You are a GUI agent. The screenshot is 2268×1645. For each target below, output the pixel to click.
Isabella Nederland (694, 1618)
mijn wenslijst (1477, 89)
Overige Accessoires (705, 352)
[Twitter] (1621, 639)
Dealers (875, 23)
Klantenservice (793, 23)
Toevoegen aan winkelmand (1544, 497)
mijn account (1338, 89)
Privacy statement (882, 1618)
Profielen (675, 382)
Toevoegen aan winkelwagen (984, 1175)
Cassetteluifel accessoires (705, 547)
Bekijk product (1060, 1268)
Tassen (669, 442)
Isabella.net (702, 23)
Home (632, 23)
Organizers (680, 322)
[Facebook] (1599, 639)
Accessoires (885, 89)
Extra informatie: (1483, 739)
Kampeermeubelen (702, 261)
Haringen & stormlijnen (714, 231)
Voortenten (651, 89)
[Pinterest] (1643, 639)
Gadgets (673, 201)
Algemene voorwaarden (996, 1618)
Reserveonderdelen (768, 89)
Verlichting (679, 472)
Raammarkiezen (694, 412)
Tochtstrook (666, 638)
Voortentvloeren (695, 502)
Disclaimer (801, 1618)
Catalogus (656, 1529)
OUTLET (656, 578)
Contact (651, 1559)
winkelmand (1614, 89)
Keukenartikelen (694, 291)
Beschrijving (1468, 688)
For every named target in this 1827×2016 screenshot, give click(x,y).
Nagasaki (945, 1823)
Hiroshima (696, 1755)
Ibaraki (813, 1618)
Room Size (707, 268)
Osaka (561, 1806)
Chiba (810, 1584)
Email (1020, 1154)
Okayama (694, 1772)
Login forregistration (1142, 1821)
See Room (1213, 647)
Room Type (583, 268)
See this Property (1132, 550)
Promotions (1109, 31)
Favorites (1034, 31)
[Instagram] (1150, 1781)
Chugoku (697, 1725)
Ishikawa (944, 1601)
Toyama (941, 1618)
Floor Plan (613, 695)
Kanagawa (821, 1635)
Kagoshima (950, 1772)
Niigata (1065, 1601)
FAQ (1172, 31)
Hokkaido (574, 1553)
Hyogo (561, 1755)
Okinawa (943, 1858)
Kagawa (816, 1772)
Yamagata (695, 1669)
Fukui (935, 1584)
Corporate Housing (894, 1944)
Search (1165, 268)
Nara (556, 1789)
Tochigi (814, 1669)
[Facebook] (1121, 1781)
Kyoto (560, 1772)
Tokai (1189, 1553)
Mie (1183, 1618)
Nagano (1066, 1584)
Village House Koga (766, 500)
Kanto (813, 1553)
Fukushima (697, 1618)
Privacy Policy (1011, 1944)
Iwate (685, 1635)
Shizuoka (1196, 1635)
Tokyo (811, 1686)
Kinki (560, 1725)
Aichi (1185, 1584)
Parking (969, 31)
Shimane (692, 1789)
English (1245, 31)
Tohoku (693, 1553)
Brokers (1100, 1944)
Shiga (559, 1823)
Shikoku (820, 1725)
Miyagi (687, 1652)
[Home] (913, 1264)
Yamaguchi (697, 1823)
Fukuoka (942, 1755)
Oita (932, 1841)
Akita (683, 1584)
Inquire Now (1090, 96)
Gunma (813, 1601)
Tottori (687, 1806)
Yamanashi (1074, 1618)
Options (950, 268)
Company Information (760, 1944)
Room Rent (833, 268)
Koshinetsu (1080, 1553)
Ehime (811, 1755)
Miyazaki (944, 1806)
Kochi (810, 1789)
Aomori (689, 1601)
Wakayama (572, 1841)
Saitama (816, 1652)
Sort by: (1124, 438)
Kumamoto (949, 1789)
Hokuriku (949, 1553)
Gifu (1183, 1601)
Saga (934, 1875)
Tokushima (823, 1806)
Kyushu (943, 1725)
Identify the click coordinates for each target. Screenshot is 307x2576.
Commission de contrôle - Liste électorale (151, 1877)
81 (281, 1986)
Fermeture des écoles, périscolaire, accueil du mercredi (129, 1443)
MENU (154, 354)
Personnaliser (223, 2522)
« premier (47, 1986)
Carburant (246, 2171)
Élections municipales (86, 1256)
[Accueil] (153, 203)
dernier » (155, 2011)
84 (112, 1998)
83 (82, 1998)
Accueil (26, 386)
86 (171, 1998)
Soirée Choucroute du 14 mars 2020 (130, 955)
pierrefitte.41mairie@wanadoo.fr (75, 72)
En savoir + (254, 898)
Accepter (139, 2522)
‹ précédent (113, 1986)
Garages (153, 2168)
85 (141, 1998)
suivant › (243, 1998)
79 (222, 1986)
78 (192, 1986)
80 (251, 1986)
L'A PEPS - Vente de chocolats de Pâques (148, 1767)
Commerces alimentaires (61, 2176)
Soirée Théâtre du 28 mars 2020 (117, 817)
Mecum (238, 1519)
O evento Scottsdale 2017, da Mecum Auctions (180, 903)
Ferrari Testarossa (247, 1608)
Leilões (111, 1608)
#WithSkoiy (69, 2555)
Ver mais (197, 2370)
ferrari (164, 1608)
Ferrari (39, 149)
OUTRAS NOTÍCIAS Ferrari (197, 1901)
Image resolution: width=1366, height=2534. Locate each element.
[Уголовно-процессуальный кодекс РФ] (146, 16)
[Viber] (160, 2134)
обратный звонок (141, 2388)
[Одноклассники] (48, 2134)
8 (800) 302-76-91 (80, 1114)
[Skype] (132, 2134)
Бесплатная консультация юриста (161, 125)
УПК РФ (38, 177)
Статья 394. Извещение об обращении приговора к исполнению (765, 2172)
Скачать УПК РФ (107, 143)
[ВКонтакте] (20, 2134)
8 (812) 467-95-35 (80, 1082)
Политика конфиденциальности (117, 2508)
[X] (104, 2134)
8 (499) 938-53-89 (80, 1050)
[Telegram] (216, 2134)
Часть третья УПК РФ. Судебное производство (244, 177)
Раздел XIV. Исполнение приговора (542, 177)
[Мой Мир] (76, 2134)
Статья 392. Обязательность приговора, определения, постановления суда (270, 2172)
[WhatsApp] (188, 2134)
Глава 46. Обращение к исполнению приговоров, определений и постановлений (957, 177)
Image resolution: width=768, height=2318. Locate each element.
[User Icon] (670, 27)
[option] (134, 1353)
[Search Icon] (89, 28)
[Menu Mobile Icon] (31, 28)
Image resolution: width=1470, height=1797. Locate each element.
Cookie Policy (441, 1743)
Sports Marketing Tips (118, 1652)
....
(WHAT TO DO): Taking the entries above, restate exactly those lines that fall between the line with "Miyazaki (944, 1806)" and the line with "suivant › (243, 1998)", keeping both of those lines too.

(EXPECTED OUTPUT):
Miyazaki (944, 1806)
Kochi (810, 1789)
Aomori (689, 1601)
Wakayama (572, 1841)
Saitama (816, 1652)
Sort by: (1124, 438)
Kumamoto (949, 1789)
Hokuriku (949, 1553)
Gifu (1183, 1601)
Saga (934, 1875)
Tokushima (823, 1806)
Kyushu (943, 1725)
Identify the click coordinates for each target. Screenshot is 307x2576.
Commission de contrôle - Liste électorale (151, 1877)
81 (281, 1986)
Fermeture des écoles, périscolaire, accueil du mercredi (129, 1443)
MENU (154, 354)
Personnaliser (223, 2522)
« premier (47, 1986)
Carburant (246, 2171)
Élections municipales (86, 1256)
[Accueil] (153, 203)
dernier » (155, 2011)
84 (112, 1998)
83 (82, 1998)
Accueil (26, 386)
86 (171, 1998)
Soirée Choucroute du 14 mars 2020 (130, 955)
pierrefitte.41mairie@wanadoo.fr (75, 72)
En savoir + (254, 898)
Accepter (139, 2522)
‹ précédent (113, 1986)
Garages (153, 2168)
85 (141, 1998)
suivant › (243, 1998)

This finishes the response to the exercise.